In Rivers' three years in Philadelphia, the Sixers were eliminated in the Eastern Conference semifinals in all three of them, extending the team's streak of seasons without an appearance in the conference championship series to 22 — five short of the 27-year conference championship game drought of the Cowboys.

Enter Nick Nurse.

Not only does Nurse, too, have a ring, but he got it on the first try, leading the Raptors to an NBA title in 2018-19, his first season as a head coach.

In 2019-20, Toronto went 53-19 during the abbreviated regular season, but was upset by Boston in the conference semifinals. The Raptors missed the playoffs altogether in 2020-21, lost in the first round to the Sixers in 2021-22, then got upset in a play-in game by Chicago this season, leading to Nurse's firing on April 21. He was hired to succeed Rivers in Philadelphia on June 1.
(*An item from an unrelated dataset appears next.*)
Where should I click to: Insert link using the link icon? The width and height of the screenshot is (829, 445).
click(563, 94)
There is even a linkage between the Cowboys and the Sixers when it comes to unfair playoff procedures: in 2014, the Cowboys, Packers, and Seahawks all finished 12-4 — and in that regular season, the Cowboys beat the Seahawks and the Seahawks beat the Packers (the Cowboys and Packers did not play each other that season), meaning that Dallas was 1-0 head-to-head among the three tied teams, Seattle was 1-1, and Green Bay was 0-1.

One would think that Dallas would have earned the top playoff seed on this basis, with Seattle seeded second and Green Bay third. But due to a totally unfair change in the tie-breaking procedures approved in 1978, in a three-way tie, one team would henceforth need to have beaten both of the other two teams head-to-head in order to carry the tie-breaker.
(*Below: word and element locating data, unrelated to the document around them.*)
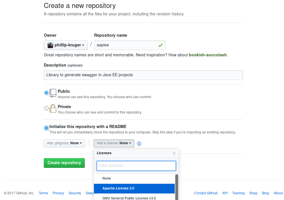The image size is (284, 200).
Task: Open the Add .gitignore dropdown
Action: tap(64, 143)
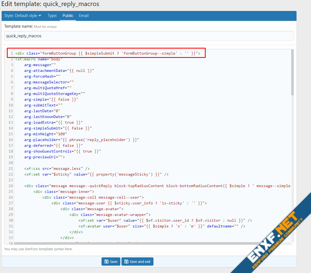The height and width of the screenshot is (273, 311).
Task: Click the arg-placeholder reply_placeholder line
Action: [x=82, y=140]
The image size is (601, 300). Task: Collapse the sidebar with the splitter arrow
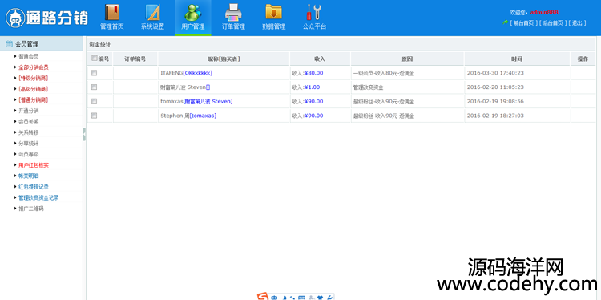84,134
Instead, Seattle, Green Bay, and Dallas were seeded in that order because Seattle was 10-2 within the conference, Green Bay was 9-3, and Dallas was 8-4 — leading to the controversy of whether Dez Bryant made that catch in a divisional playoff game that as a result was played at Lambeau Field, in which the kickoff-time temperature was 24 degrees, with a wind chill of 17.

This spring, the Sixers were similarly jobbed, because the NBA does not re-seed its playoff teams after the first round. Had the league done this, Philadelphia would have played the Knicks, with home-court advantage, in the conference semifinals, instead of the Celtics, without home-court advantage, as they actually did.

And neither the Dallas Cowboys nor the Philadelphia 76ers would have to go into next season with these huge monkeys on their backs.